Monday, February 21, 2011

Soap Making Lessons

My first lesson in soap making that I have learned is that gathering all the supplies you will need to make soap takes longer than I first anticipated.  It is a big part of the learning process as a beginner.  Once you've gathered all your supplies, the next time you plan to make soap will go much smoother.  You can learn along with me, I am using a book by Norma Coney called The Complete Soapmaker ; Tips, Techniques & Recipes for Luxurious Handmade Soaps.  In it, she talks about many different types of soap, I am beginning with basic soap, then will handmill it to add the fragrances, and natural additives.

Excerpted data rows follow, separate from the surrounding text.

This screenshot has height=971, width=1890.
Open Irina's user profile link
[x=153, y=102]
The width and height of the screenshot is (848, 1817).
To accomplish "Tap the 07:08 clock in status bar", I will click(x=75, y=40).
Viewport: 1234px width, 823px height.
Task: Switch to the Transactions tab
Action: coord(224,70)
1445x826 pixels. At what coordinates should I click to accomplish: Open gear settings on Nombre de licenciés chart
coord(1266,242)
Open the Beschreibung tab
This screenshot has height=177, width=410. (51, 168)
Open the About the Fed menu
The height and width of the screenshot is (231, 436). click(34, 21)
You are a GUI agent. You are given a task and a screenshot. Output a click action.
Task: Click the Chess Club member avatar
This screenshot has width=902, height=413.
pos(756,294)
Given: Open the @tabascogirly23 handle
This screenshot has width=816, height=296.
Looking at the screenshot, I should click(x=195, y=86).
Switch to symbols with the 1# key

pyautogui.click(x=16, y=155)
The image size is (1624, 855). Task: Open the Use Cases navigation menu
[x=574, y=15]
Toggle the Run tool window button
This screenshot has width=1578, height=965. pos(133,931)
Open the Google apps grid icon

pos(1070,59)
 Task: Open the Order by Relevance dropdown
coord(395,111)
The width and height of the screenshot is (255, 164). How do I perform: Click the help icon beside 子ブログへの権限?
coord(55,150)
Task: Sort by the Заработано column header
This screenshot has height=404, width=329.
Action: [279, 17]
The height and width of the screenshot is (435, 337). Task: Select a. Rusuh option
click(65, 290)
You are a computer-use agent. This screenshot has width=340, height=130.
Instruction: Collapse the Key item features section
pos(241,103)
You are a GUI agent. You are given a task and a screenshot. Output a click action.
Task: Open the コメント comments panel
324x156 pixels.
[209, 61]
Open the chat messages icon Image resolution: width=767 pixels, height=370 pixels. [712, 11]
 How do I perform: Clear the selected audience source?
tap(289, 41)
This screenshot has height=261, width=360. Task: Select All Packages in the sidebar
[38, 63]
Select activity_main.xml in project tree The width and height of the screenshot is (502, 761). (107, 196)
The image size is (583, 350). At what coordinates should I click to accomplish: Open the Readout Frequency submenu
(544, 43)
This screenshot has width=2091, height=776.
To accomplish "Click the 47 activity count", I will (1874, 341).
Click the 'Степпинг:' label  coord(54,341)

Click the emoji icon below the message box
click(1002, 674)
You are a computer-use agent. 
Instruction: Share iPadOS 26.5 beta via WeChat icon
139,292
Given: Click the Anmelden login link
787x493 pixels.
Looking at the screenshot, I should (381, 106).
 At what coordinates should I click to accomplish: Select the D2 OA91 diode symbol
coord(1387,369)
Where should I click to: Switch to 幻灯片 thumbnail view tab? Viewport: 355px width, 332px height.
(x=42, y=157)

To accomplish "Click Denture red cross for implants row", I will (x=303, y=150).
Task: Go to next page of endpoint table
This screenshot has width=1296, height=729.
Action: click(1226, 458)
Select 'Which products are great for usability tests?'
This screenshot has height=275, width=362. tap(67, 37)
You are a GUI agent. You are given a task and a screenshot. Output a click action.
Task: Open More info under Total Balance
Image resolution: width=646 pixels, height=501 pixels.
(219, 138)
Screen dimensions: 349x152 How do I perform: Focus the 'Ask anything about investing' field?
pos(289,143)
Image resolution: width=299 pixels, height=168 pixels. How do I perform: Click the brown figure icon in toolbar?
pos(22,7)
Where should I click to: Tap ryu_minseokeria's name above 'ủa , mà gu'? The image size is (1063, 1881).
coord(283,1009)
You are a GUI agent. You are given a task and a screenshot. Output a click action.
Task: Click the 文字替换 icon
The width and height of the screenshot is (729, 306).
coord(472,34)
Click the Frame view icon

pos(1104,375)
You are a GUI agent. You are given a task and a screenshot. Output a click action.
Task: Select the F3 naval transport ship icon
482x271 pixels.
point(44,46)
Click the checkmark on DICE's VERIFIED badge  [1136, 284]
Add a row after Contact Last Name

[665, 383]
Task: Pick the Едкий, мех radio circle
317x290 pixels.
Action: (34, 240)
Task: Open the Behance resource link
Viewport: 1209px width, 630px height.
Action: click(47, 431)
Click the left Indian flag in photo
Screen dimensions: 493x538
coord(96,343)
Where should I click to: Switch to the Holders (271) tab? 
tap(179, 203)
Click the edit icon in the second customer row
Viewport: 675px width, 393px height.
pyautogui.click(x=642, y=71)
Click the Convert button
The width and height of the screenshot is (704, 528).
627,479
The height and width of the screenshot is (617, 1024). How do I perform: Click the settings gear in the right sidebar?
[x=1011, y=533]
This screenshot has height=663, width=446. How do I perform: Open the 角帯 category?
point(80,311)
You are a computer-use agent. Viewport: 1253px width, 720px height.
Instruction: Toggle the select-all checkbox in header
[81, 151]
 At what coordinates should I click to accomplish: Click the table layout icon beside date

Soap making is really a 3 part process;
1.  Gather your supplies, and render the suet if you're going to use a recipe calling for it.  
2.  Make a basic soap recipe.  In this book there are 5 basic soap recipes, a couple don't call for tallow at   all and use vegetarian oils.  Once your basic soap is made you will pour it into a large tupperware mold, and cut up it up when it's cured, this basic soap will then be used in many different recipes for hand milling. 
3.  Make handmilled soap by grating basic soap, melting, and adding additions like fragrance, herbs, fruits, spices, then pour into individual molds.  In this book she also tells how to make many different types of soap out of various fats rather than suet, like olive oil, coconut oil, vegetable shortening, cocoa butter castor oil, palm oil, and of course tallow, which she highly recommends.  I want to try different soaps to see which ones I like, and hopefully will have enough for gifts, bartering, and if I decide I really like it enough I may make soap to sell, we'll see after several batches are curing.

Here's the list of Soap Making Supplies I made up to check off as I found.  I wanted to buy inexpensive supplies just for soap making and nothing else.  Goodwill is where I found pots, plastic pitchers, some molds, and wooden spoons.

Supplies you will need for soap making 
  • Digital Kitchen Scale
  • Soap Pot ~ 8 ounces or larger stainless steel or unchipped enamel
  • 2 plastic pitchers with pouring spout
  • A couple long handled wooden spoons
  • 2 Kitchen thermometer
  • Rubber gloves
  • Wooden or stainless steel ladle
  • A couple stainless steel pots ~ for small batches of handmilled soaps
  • Soap molds
  • Lye
  • Olive oil
  • Suet ~ rendered into tallow
  • Cocoa butter
  • Larger tupperware container with lid
I will be making the Plain white soap recipe #1 in her book
it calls for these ingredients;
  • 32 ounces olive oil /vegetable oil
  • 74 ounces tallow
  • 3 ounces cocoa butter
  • 14 ounces lye
  • 41 ounces water
I still need to buy a digital scale, find the lye, and cocoa butter, tomorrow I'm headed out on a mission to obtain all 3, so I can make my basic soap.  I've been looking for soap molds all over, sardine cans work good, interesting shaped tupperware, and plastic or stainless steel molds.  You'll begin to look everywhere you go for what might make a nice shaped bar.  I will also do some simple rectangular shapes just by cutting them from a larger tupperware mold.

I also spent time today looking for soap making supplies closer to home, rather than driving into Seattle to go to Zenith.  Zenith is a store that carries everything for soap making, candles, herbs, spices, oils, etc, it's a great wholesale store, I've bought many things from them, and may end up taking the 45 minute drive there tomorrow to get more essential oils, cocoa butter, and almond oil.  It's a store that is easy to spend money in, so I have to go with a budget.  They also carrry digital scales.

Over the weekend I completed the rendering of the tallow, and wanted to show you the blocks of tallow that came from the suet.  After boiling it down and straining 2 different times I poured it into metal pans with high sides, let it cool overnight, and it pops out easily in the morning, ready to finish scraping off the last of the impurities that remain on the bottom.  I used a long knife to scrape it off.  After rendering the suet I ended up with 4 nice sized blocks that are hard, and  feel like cocoa butter on your hands.  It's amazing to me how you can take this really stinky mess when you're rendering it and boiling it down and turn it into something quite wonderful.  There's still a slight smell, but not much, they say the quality of your tallow is the single biggest factor to the quality of your soap.  If that's the case I should have nice soap.  Here are a few pictures to show you the impurities I scraped off after I took the tallow out of the pans.
You can see the top is a light brown, I will scrape it off and throw into the fire (or trash).

After all the time I spent to get to this point of making beautiful tallow,
 I'm looking forward to the next step of making basic soap.